EXCERPTED TEXT:

Before falling under the cloud of a corruption investigation in May, Liu Shiyu, China's former top securities regulator, was a regular newsmaker.
During his three years at the helm of the securities regulator from 2016 to 2018, Liu made national headlines by pursuing what he called the "barbarians, demons, evil creatures or financial crocodiles" in the stock market.
He made national headlines again earlier this month when after five months of silence, the country's top anti-corruption watchdog wrapped up its investigation, letting him off without criminal charges and with very light punishment.
Unlike other senior officials caught up in President Xi Jinping's far-reaching crackdown on corruption, Liu, 58, will not face trial and not lose his party membership.
It's an exception that might not be convincing to the public, observers said.
In a statement by the National Supervisory Commission (NSC), the anti-corruption super body, investigators said Liu was guilty of receiving gifts and money in return for favourable decisions during his work.
His "wrongdoings" amounted to "a serious violation of duty-related laws" but because he cooperated with the investigation by surrendering to authorities and confessing to his violations, he was shown leniency, the statement said.

INSTRUCTION:
Please copy out the passage about the corruption investigation of Liu Shiyu word for word, in full.

DATA SECTION:
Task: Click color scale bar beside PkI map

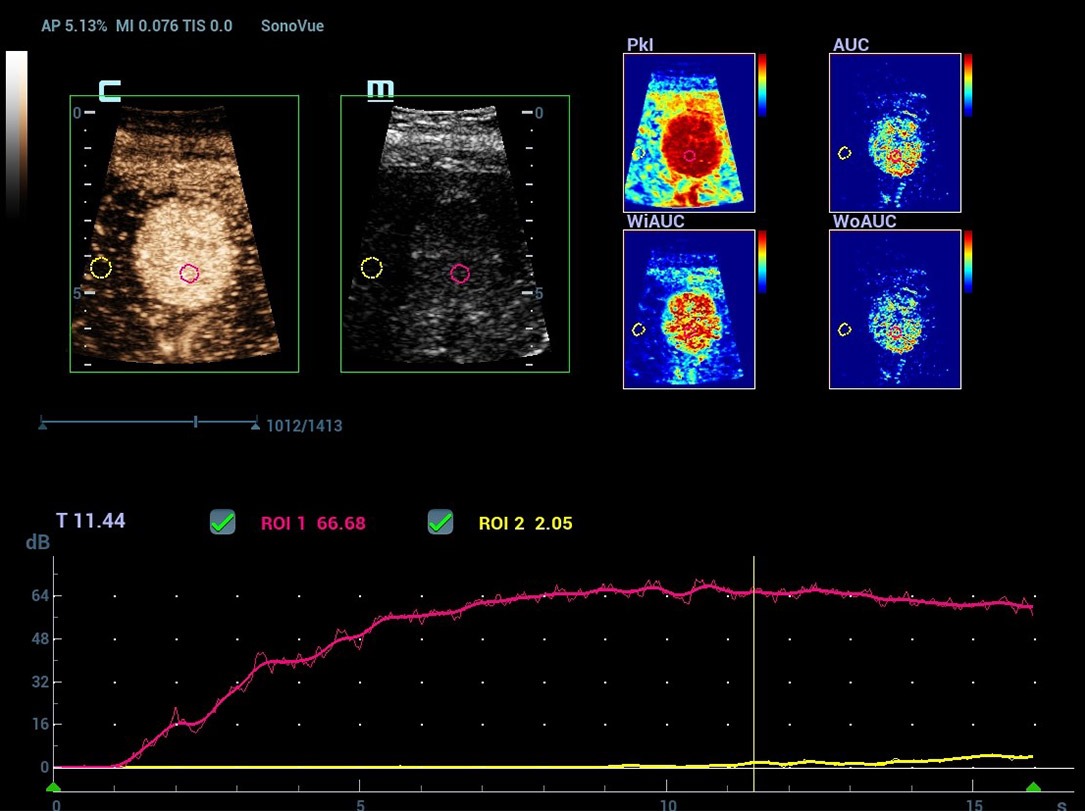Action: pos(762,85)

WORKED ANSWER:
Before falling under the cloud of a corruption investigation in May, Liu Shiyu, China's former top securities regulator, was a regular newsmaker.
During his three years at the helm of the securities regulator from 2016 to 2018, Liu made national headlines by pursuing what he called the "barbarians, demons, evil creatures or financial crocodiles" in the stock market.
He made national headlines again earlier this month when after five months of silence, the country's top anti-corruption watchdog wrapped up its investigation, letting him off without criminal charges and with very light punishment.
Unlike other senior officials caught up in President Xi Jinping's far-reaching crackdown on corruption, Liu, 58, will not face trial and not lose his party membership.
It's an exception that might not be convincing to the public, observers said.
In a statement by the National Supervisory Commission (NSC), the anti-corruption super body, investigators said Liu was guilty of receiving gifts and money in return for favourable decisions during his work.
His "wrongdoings" amounted to "a serious violation of duty-related laws" but because he cooperated with the investigation by surrendering to authorities and confessing to his violations, he was shown leniency, the statement said.